In this society, if a rich computer programmer gets “clinically” depressed, she is inclined to dismiss her profession (although she may consider the facts of her actual job, such as stress) to be a factor. If what she really wanted to be was a musician, she is reinforced to believe that she made the right career choice because she never would have made as much money as a musician, which isn’t a “real job” anyway. She doesn’t consider it, it isn’t brought up, and if it should be that that is in fact what is stressing her, she may go on for a long time, taking Prozac and never dealing with her issues, cloaked behind a medicated clinical depression.
It’s pleasant to believe that psychiatrists can tell between these two types of depression, but psychiatrical assessment is an art, not a science. This is fine, but when you start drugging people on the basis of an art, you are imposing true-false answers on an essay question.

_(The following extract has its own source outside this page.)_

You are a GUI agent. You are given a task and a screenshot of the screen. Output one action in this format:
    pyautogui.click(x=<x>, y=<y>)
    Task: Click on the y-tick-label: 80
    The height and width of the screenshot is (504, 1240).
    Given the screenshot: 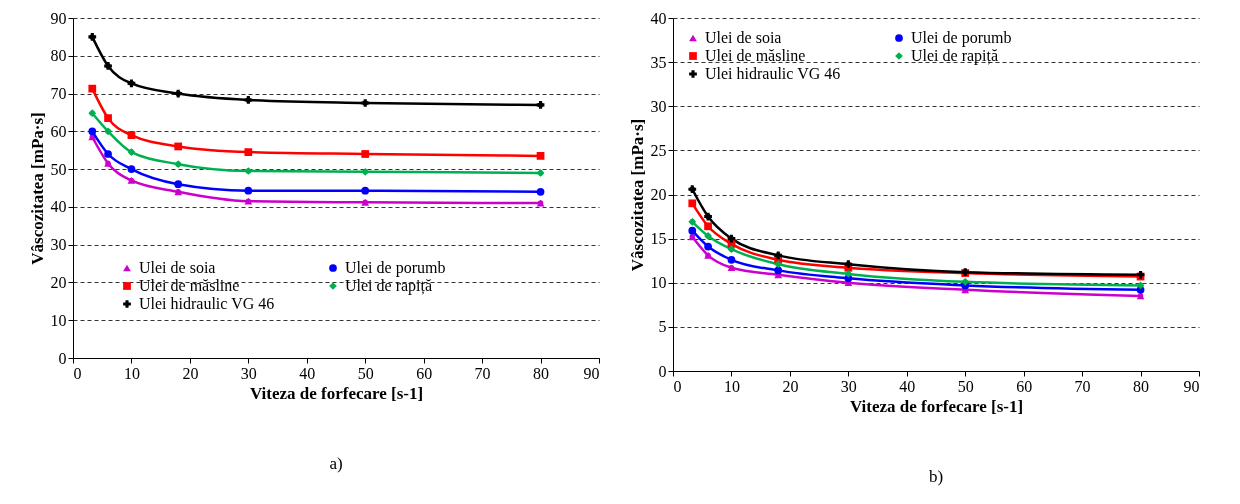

This is just one example. Our society, which is structured, corporatist, and rationalist, is devoted in large part to lying to ourselves about our needs and trying to deal with them in ways other than actually dealing with them. When the system is at fault, we are encouraged to alter ourselves individually rather than altering the system or our place in it. And so we end up with 17 million Americans (nearly 6% of the population) on Prozac, not counting other antidepressants as well.
BTW, I don’t listen to Alanis Morrisette (I prefer Tori Amos and the Pet Shop Boys when depressed), but I don’t need to be told what depression is like because I’ve been there - most recently about two weeks ago. I lost my appetite, slept for eighteen hours a day, spent the rest of the time in front of the computer playing Snood, lost my sex drive, and occasionally collapsed into a manic crying jag. And of course, I couldn’t figure out what was wrong, I thought it must be clinical, I wanted to take Prozac.
And then, when I moved away from my roommate, it went away. He was stressing me out.
BTW, I don’t use caffeine, theophylline, theobromine, or cannabis when depressed; in fact, I cut all but the chocolate out so that my sleep schedules can normalize.